## Exercise directions
Please identify each line in the material below that contains the word "agent" and copy those lines out in full.
━━ Dataset excerpts
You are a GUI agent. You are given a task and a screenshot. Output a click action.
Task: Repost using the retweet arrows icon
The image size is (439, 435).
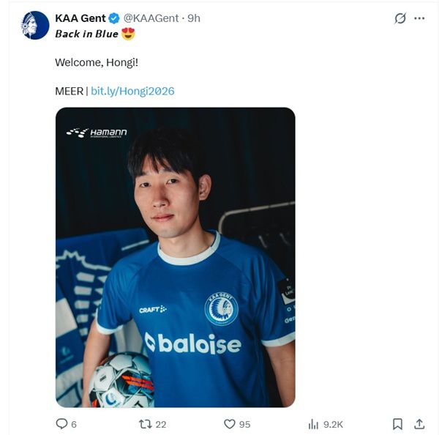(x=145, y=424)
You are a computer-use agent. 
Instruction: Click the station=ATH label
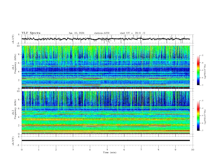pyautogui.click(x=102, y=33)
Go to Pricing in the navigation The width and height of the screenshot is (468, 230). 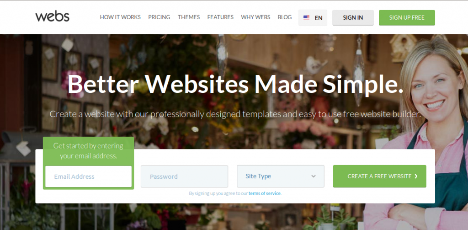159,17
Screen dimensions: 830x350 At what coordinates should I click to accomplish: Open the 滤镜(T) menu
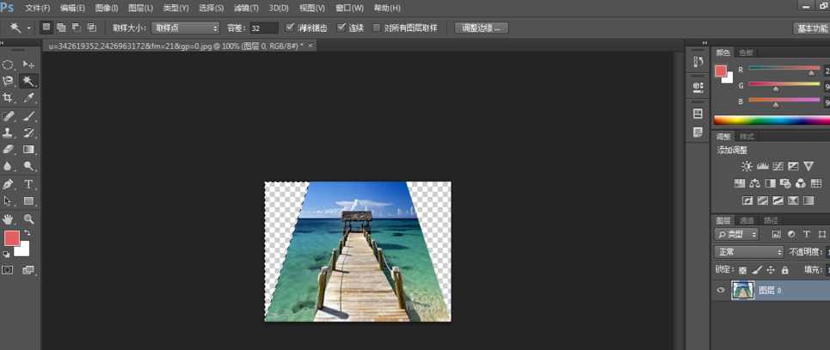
━━━━
━━ Dataset excerpts
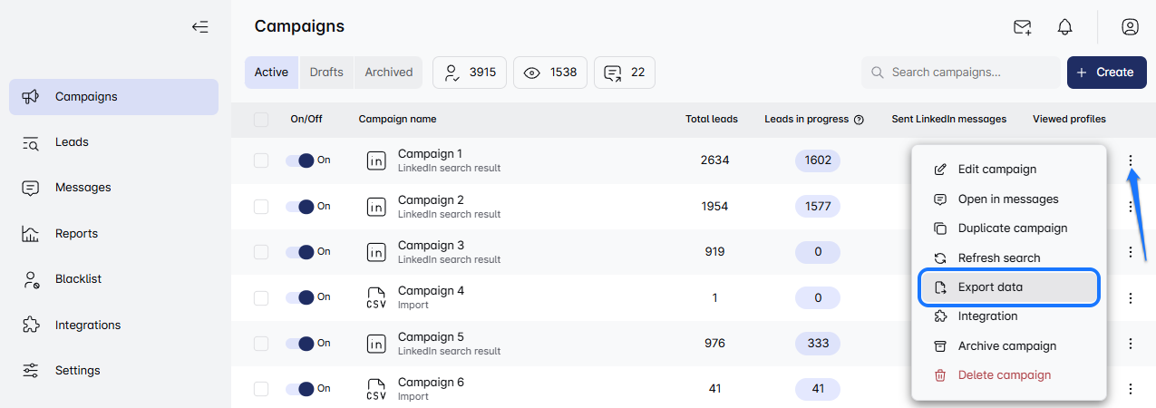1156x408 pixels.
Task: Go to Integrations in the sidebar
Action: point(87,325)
━━━━
## Right answer
You are a GUI agent. You are given a task and a screenshot. Output a click action.
You are a computer-use agent. 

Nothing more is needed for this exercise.